6 redenen waarom steeds meer accountantskantoren afhaken op klantportal
Door Reindert Doorn, DOCCO
De verplichtstellingen om elektronisch te publiceren voor klein en later middelgrote rechtspersonen stuwde de afgelopen jaren de adoptie van klantportaalsoftware binnen accountantskantoren. Een ontwikkeling die medio 2010 al is ingezet. De klantadoptie van deze portalen werd vaak onderschat, met halve implementaties tot gevolg en inconsistente werkprocessen voor het accountantskantoor. Toch was de portal het digitaliseringssummum voor menig kantoor. Hoe groter het kantoor, hoe meer waarde aan compliance wordt gehecht, hoe vaker wordt ingezet op strakke werkprocessen rond de afhechting van stukken. De moeite die echter gepaard gaat bij de inzet, de hoge kosten en de opkomst van alternatieven maakt dat dit marktbeeld aan het verschuiven is. In deze blog lees je zes redenen waarom je kunt spreken van een aankomend post-portal tijdperk.

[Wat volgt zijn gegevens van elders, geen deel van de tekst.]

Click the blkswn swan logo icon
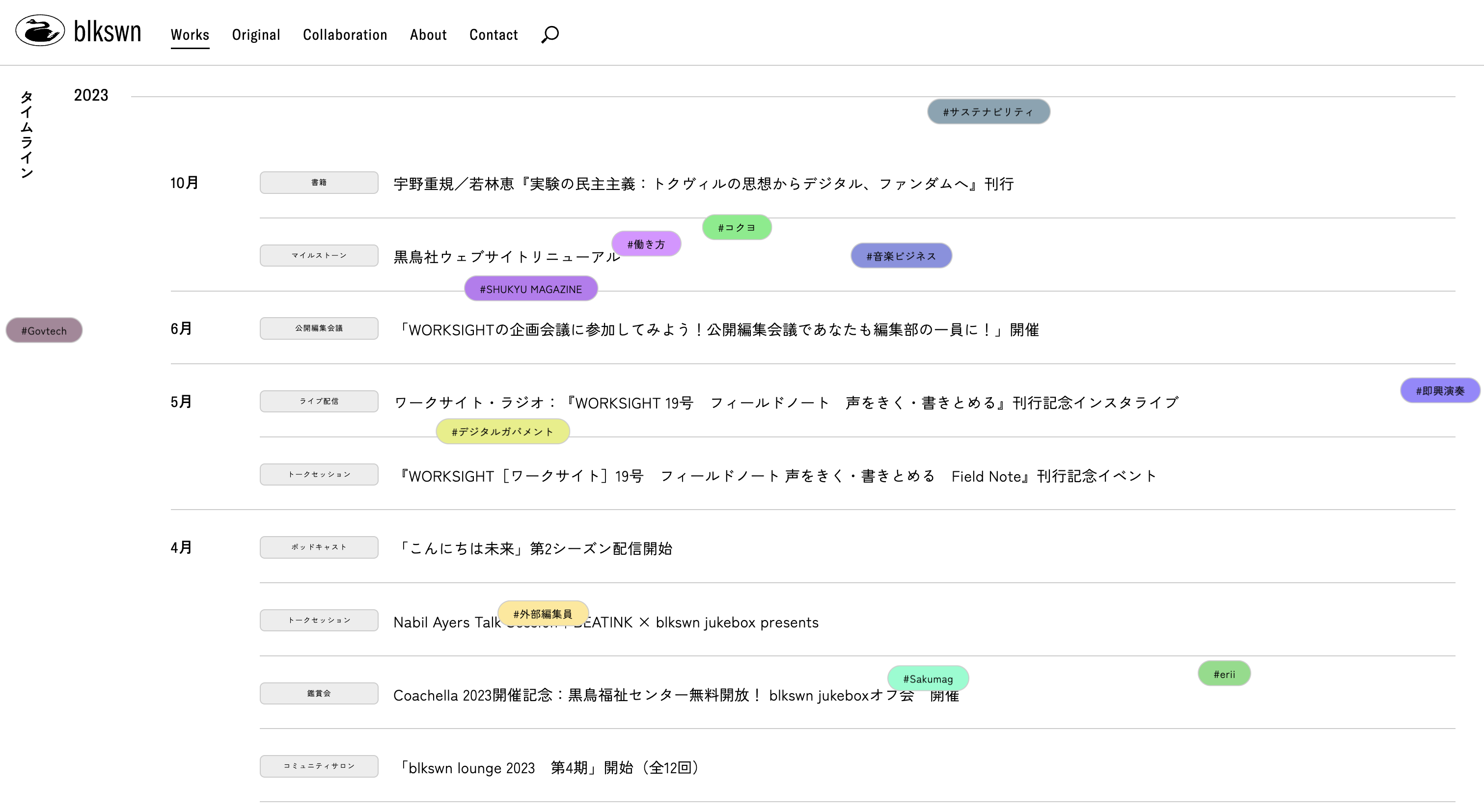This screenshot has height=812, width=1484. [x=40, y=30]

Ons adviesbureau ontstond in 2013 bij de gratie van geboekte successen bij de inzet van klantportalen bij accountantskantoren. Door de jaren heen heb ik meerdere kantoren mogen begeleiden en nog altijd maken we dagelijks deel uit van portal-inzet trajecten. Sinds het afgelopen jaar komen er echter steeds meer opdrachtverzoeken van kantoren om te helpen in een oriëntatie naar alternatieven. De voordelen als de ‘centrale voordeur’ en ‘het SBR-carrousel’ lijken steeds minder stand te houden in het licht van huidige (markt)ontwikkelingen. Wellicht is het een momentopname, maar het tij lijkt te keren in mijn optiek. Zes onderstaande verklaringen spelen daarbij een belangrijke rol.
1. Online samenwerken is niet voorbehouden aan klantportalen.

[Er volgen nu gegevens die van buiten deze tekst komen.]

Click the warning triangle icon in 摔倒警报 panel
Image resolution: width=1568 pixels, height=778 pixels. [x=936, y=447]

Elke softwareleverancier innoveert en zoekt naar wegen om klanten te binden aan hun software. Een voorkomende manier om dat te doen is door (deels) op de stoel van een portalleverancier te zitten en klantinteracties binnen de applicatie zelf te ontwikkelen. Bijvoorbeeld voor het uitwisselen rondom vraagposten of (lijst van) aan te leveren stukken. Deze innovaties, die direct ingrijpen in het digitaliseren en versnellen van het werkproces, vinden gretig aftrek bij kantoren. Waar ‘online samenwerken’ eerder nog vooral een merknaam was van Unit4, is de kretologie nu te vinden in bijna alle online applicaties. Klantinteracties kunnen vandaag de dag direct plaatsvinden vanuit de administratie-, samenstel-, fiscale- en loonsoftware. Het is voor de meeste kantoren niet meer te doen om dit allemaal te routeren via één communicatiekanaal. De klant raakt daarbij gewend aan het inloggen op meerdere apps of het accountantskantoor faciliteert deze ontwikkeling door een identityportal in te zetten met single-sign-on naar de diverse apps. Zoals SecureLogin, HelloID of Okta.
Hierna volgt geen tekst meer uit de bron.